Home » C++ » Efficient way to bit-copy a signed integer to an unsigned integer

Efficient way to bit-copy a signed integer to an unsigned integer

Posted by: admin January 9, 2018 Leave a comment

Questions:
/* [1] */
int i = -1;
unsigned u = (unsigned)i;

/* [2] */
int i = -1;
unsigned u;
memcpy(&u, &i, sizeof i);

/* [3] */
int i = -1;
unsigned u = *(unsigned *)&i;

In order to bit-copy a signed integer to its unsigned partner, [1] should work on most machines, but as far as I know it is not guaranteed behaviour.

[2] should do exactly what I want, but I want to avoid the overhead of calling a library function.

So how about [3]? Does it efficiently achieve what I intend?

Answers:
[3] is correct in both C and C++ (as of C++14 but not previously); there is no need to use memcpy in this case. (That said, there’s no reason not to use memcpy, as it communicates your intent effectively, is obviously safe, and has zero overhead.)

C, 6.5 Expressions:

7 – An object shall have its stored value accessed only by an lvalue expression that has one of
the following types: […]

  • a type that is the signed or unsigned type corresponding to the effective type of the
    object, […]

C++, [basic.lval]:

10 – If a program attempts to access the stored value of an object through a glvalue of other than one of the
following types the behavior is undefined: […]

  • a type that is the signed or unsigned type corresponding to the dynamic type of the object, […]

As you can see, the wording in the two standards is very similar and so can be relied upon across the two languages.

Questions:
Answers:
/* [4] */
union unsigned_integer
{
  int i;
  unsigned u;
};

unsigned_integer ui;
ui.i = -1;
// You now have access to ui.u

Warning: As discussed in the comments, this seems to be okay in C and Undefined Behaviour in C++, since your question has both tags i’ll leave this here. For more info check this SO question:

Accessing inactive union member and undefined behavior?

I would then advise for reinterpret_cast in C++:

/* [5] */
int i = -1;
unsigned u = reinterpret_cast<unsigned&>(i);

Questions:
Answers:
/* [1] */
int i = -1;
unsigned u = (unsigned)i;

↑ This is guaranteed to not work on a sign-and-magnitude or 1’s complement machine, because conversion to unsigned is guaranteed to yield the signed value modulo 2n where n is the number of value representation bits in the unsigned type. I.e. the conversion is guaranteed to yield the same result as if the signed type used two’s complement representation.


/* [2] */
int i = -1;
unsigned u;
memcpy(&u, &i, sizeof i);

↑ This would work nicely, because the types are guaranteed to have the same size.


/* [3] */
int i = -1;
unsigned u = *(unsigned *)&i;

↑ This is formally Undefined Behavior in C++11 and earlier, but it’s one of the cases included in the “strict aliasing” clause in the standard, and so it’s probably supported by every extant compiler. Also, it’s an example of what reinterpret_cast is there for. And in C++14 and later the language about undefined behavior has been removed from (1)the section on lvalue to rvalue conversion.

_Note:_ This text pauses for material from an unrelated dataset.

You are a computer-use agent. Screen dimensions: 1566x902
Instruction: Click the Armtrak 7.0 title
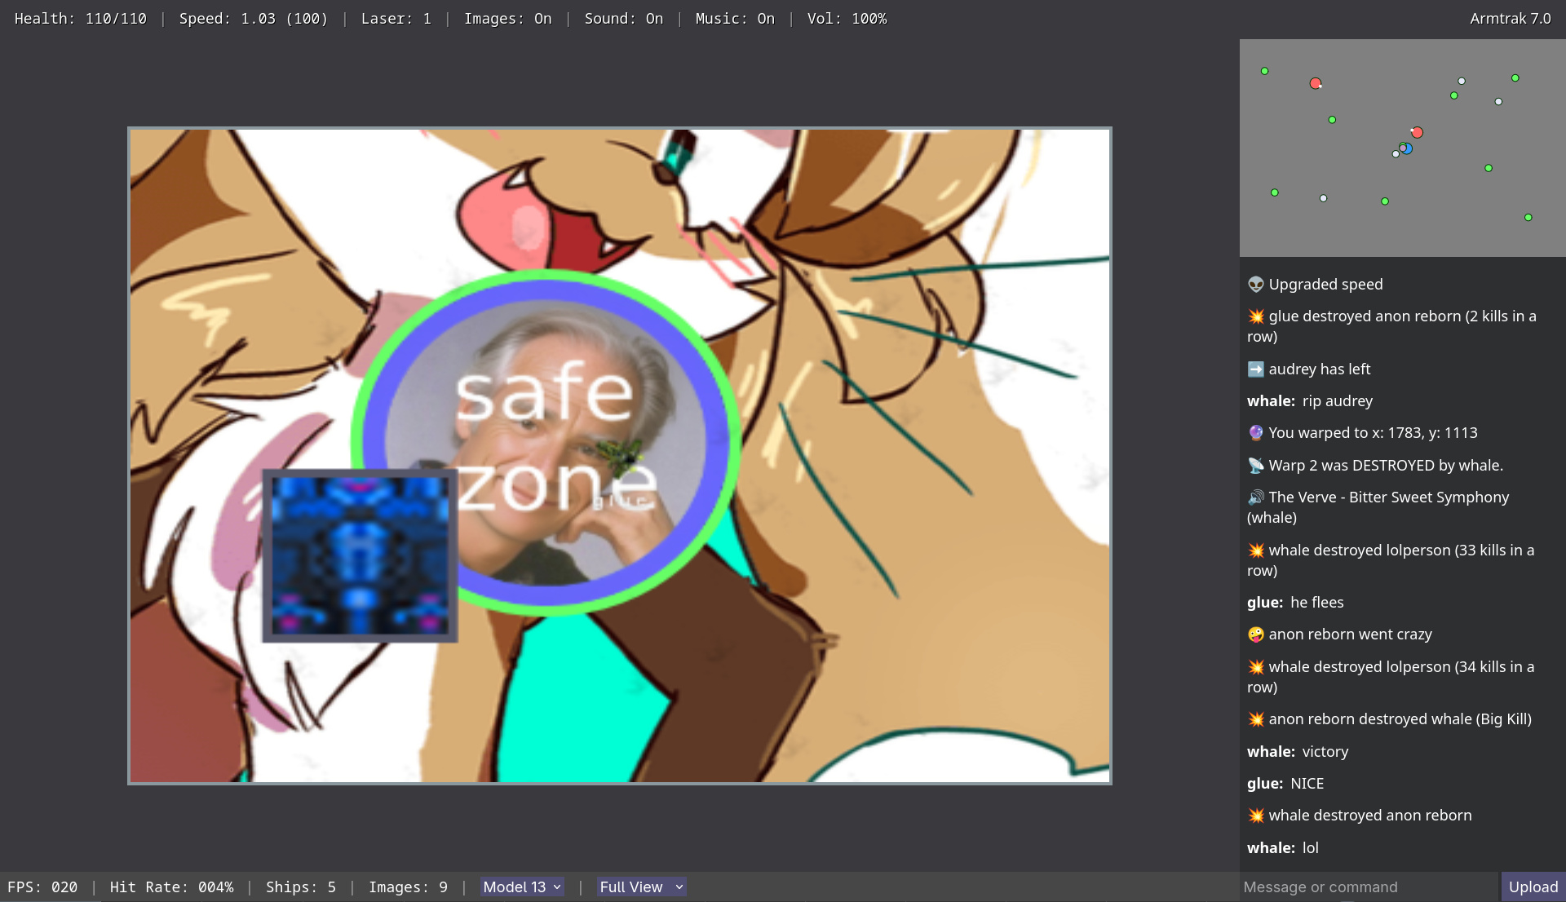pyautogui.click(x=1510, y=19)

If I did this I would use the named C++ cast for clarity.

I would however try out what the sometimes look-the-standard-allows-me-to-do-the-impractical-thing compilers have to say about it, in particular g++ with its strict aliasing option, whatever it is, but also clang, since it’s designed as a drop-in replacement for g++.

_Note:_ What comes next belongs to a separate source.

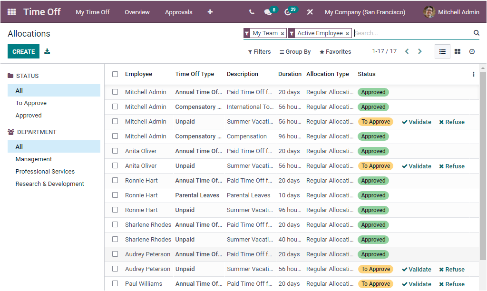
Task: Click the magnifying glass search icon
Action: 477,33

At least if I planned on the code being used with those compilers and options.


1) [conv.lval], §4.1/1 in both C++11 and C++14.

Questions:
Answers:

This is from Paragraph 4.7 “Integral Conversions” of document N3797, the latest working draft of the C++14 standard:

If the destination type is unsigned, the resulting value is the least
unsigned integer congruent to the source integer (modulo 2n where n is
the number of bits used to represent the unsigned type). [ Note: In a
two’s complement representation, this conversion is conceptual and
there is no change in the bit pattern (if there is no truncation).
—end note ]

To a first approximation, all computers in the world use two’s complement representation. So [1] is the way to go (unless you are porting C++ to the IBM 7090).